Simultaneously, the mass misery of the working class, the concentration of workers in production (that was at the same time also the ‘socialisation of the means of production’ as Rosa Luxemburg put it) and the threats posed by war, did create a revolutionary consciousness among the international working class, as Marx had predicted. The forces of production needed to free themselves of the fetters on their own progress: to prevent the bourgeois class leading it into a war that would destroy much human life and retard the development of the means of production, or even make them regress, the working class was forced into revolution. Indeed, the revolutionary wave occurred, in Tsarist Russia (1917), Hungary (1919) and Germany (1918-1919 and 1923), and Spain (1936-39), which, however, failed to bring world revolution for a number of reasons. Factors that could be included are argued about: they could be the incompetence of the ‘vanguards’ of the working class in many countries, bourgeois use of force to stop revolution (one could argue that this proves the Marxist contention that the state and law are one of the means to maintain the capitalist mode of production), fascist dictatorship, the contradictory role of Social Democracy (many would argue that there was nothing contradictory in it, for Social Democracy prefers reform to revolution) combined with the rise of the Stalinist bureaucracy in Soviet Russia, or simply the resilience of capitalism as a system. That Marxist theory can be used to explain the process, and generally explain and predict subsequent events, like World War Two and its results, and the failure of the Stalinist model of ‘socialism’ (as done, perhaps, by Leon Trotsky), is indicative of the perceptiveness of Marx’s method.

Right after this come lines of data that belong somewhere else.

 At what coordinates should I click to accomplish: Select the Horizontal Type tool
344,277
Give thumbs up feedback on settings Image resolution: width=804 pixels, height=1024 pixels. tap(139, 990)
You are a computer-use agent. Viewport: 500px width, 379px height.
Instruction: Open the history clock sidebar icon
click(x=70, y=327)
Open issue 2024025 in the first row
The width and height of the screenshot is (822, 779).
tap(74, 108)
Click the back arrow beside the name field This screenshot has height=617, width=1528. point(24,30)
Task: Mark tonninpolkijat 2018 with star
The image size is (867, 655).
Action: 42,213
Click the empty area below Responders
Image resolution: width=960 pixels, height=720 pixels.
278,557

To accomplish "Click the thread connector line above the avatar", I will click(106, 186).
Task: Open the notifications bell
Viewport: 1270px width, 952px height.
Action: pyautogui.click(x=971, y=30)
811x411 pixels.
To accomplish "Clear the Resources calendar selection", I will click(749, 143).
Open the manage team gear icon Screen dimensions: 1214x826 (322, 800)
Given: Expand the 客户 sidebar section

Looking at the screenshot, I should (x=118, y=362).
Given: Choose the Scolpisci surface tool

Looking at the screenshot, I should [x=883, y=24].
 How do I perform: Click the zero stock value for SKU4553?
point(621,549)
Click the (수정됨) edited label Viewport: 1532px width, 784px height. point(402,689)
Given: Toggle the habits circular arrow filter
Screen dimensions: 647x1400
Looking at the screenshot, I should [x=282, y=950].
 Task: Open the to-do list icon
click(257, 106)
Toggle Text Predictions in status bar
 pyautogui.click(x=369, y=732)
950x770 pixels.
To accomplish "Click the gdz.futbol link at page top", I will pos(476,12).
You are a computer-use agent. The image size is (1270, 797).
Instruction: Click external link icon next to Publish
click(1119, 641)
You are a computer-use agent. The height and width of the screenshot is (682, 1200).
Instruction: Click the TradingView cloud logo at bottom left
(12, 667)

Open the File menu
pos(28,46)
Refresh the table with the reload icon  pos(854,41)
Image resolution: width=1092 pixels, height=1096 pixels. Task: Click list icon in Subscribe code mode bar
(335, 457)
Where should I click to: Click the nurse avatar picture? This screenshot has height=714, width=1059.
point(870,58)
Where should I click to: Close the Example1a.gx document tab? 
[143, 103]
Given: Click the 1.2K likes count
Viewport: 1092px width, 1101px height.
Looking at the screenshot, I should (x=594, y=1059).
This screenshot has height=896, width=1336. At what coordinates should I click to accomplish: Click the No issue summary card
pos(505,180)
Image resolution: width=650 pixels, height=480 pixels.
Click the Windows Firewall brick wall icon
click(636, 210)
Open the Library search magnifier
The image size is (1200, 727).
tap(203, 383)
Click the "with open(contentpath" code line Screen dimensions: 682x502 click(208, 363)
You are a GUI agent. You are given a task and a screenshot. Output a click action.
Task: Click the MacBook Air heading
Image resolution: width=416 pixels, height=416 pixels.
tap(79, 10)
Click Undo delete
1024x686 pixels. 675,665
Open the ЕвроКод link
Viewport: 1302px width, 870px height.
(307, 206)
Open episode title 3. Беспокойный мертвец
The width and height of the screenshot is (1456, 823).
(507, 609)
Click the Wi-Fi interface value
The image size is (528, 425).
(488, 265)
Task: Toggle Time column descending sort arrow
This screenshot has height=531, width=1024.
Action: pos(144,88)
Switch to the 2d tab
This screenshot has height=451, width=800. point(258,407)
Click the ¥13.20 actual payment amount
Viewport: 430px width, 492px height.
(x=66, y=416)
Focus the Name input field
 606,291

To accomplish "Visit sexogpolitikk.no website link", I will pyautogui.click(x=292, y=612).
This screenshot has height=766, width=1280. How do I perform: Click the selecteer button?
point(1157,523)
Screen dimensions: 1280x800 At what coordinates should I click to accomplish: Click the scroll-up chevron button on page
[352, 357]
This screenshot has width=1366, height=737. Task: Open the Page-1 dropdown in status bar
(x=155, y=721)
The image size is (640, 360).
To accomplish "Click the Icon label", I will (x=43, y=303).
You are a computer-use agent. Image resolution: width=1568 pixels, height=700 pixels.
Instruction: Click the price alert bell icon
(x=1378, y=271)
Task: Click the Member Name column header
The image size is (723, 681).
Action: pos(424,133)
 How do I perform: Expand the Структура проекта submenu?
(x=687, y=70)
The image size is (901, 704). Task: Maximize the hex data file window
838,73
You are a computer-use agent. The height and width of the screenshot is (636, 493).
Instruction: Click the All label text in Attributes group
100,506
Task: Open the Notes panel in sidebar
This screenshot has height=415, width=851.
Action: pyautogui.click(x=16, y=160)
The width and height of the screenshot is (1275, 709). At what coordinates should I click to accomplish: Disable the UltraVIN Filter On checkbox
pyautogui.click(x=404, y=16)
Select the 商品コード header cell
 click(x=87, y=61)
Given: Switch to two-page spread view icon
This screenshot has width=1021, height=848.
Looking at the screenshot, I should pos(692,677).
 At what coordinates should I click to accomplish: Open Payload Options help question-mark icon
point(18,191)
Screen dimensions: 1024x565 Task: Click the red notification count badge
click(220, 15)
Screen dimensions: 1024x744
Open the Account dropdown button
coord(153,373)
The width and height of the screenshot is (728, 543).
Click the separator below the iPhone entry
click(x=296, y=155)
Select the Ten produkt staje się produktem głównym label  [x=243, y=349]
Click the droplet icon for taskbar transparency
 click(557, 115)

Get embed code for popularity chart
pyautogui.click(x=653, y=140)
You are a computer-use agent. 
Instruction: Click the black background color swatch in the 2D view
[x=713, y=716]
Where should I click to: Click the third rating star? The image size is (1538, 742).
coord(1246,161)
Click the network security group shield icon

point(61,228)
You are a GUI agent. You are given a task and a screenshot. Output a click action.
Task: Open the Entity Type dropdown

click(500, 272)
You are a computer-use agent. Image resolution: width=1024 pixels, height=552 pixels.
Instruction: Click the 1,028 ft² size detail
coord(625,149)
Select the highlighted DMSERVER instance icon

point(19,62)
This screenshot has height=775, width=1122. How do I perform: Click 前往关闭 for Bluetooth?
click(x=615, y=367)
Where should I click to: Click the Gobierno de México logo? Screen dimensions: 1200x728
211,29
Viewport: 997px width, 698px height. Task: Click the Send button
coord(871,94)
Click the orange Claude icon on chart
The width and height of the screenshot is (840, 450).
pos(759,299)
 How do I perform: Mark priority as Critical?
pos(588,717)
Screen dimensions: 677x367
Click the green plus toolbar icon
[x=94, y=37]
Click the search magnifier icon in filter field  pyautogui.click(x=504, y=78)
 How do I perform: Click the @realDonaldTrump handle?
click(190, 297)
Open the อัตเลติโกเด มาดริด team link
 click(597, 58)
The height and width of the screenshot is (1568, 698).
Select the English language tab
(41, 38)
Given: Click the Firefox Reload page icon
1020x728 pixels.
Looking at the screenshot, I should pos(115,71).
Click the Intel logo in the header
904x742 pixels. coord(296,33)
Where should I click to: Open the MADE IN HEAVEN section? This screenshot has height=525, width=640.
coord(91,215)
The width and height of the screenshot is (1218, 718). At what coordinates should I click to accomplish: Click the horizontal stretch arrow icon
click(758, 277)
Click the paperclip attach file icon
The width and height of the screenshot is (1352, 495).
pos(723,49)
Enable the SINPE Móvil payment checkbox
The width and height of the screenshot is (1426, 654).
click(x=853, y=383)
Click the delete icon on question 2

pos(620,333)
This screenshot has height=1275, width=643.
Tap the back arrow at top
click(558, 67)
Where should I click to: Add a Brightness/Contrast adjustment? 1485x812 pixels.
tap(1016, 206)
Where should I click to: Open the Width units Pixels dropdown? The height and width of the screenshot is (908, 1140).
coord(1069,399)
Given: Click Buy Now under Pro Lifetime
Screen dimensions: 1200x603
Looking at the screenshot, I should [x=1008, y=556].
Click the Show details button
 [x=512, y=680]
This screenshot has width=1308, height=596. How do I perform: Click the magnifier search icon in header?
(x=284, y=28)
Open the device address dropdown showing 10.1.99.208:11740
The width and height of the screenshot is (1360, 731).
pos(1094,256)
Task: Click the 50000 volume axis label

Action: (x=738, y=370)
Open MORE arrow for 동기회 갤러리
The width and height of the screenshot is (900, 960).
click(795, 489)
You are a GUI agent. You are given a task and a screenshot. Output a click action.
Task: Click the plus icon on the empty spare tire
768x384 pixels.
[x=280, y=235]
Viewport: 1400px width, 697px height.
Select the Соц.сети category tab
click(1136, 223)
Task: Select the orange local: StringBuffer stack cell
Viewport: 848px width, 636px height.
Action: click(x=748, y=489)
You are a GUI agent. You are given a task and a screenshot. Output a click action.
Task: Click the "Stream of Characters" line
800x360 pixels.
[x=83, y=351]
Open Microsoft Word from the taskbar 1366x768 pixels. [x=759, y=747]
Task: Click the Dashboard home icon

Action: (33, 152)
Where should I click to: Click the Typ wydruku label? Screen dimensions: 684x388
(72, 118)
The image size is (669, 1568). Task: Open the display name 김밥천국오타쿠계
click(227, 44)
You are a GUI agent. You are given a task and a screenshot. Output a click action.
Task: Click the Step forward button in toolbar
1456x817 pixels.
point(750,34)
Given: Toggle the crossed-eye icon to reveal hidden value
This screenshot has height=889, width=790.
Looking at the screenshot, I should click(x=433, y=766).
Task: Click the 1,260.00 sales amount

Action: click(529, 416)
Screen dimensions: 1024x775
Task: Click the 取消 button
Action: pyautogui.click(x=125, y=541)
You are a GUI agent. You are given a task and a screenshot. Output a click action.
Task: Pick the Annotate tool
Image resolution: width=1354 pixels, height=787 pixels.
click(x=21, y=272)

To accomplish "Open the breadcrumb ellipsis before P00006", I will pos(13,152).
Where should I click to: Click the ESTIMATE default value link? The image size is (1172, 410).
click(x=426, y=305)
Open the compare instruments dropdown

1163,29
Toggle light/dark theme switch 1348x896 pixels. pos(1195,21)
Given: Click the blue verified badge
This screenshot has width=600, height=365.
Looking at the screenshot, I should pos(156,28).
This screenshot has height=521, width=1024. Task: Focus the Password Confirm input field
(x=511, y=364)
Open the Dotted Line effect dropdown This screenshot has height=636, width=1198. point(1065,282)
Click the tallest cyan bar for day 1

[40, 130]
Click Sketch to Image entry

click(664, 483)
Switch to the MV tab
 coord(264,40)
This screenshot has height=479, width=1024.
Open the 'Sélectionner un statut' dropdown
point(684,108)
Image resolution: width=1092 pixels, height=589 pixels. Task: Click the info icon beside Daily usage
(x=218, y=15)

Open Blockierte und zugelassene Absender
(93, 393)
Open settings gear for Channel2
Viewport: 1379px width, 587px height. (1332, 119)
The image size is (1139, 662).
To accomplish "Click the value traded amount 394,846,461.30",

It can probably also be used to argue that the period since the 1960s and the phenomenon of globalisation are very similar in essence to the period between the 1870s and 1914-1918. Europe and Japan developed at a fast pace for almost twenty years after the Second World War, with US aid. Europe caught up with the US in output, and Japan produces half less than either of the other two. Marx’s accumulation of capital is evident, setting the stage for the next stage in development: concentration of capital. Indeed, by the 1960s, companies in these nations began to merge in order to be able to compete on a world scale, as a result of de-colonisation, and to maintain profit rates. Global recessions in the 1970s and the 1980s accelerated the mergers creating, ultimately, what we have come to know as transnational corporations. This was the multinational corporation, or monopoly, on a new level (of the largest one hundred economic entities in 2001, more than half were the major corporations, which were larger, then, than most countries in the world), which could organise production on an international scale (the pronounced improvement of information technology adds to the justification of Marx in many fields) but be protected by national borders. That is a clear indication that capitalist social relations are acting as an impediment to the further, international development of the forces of production, which would be unimpeded by capitalist competition, restriction and borders.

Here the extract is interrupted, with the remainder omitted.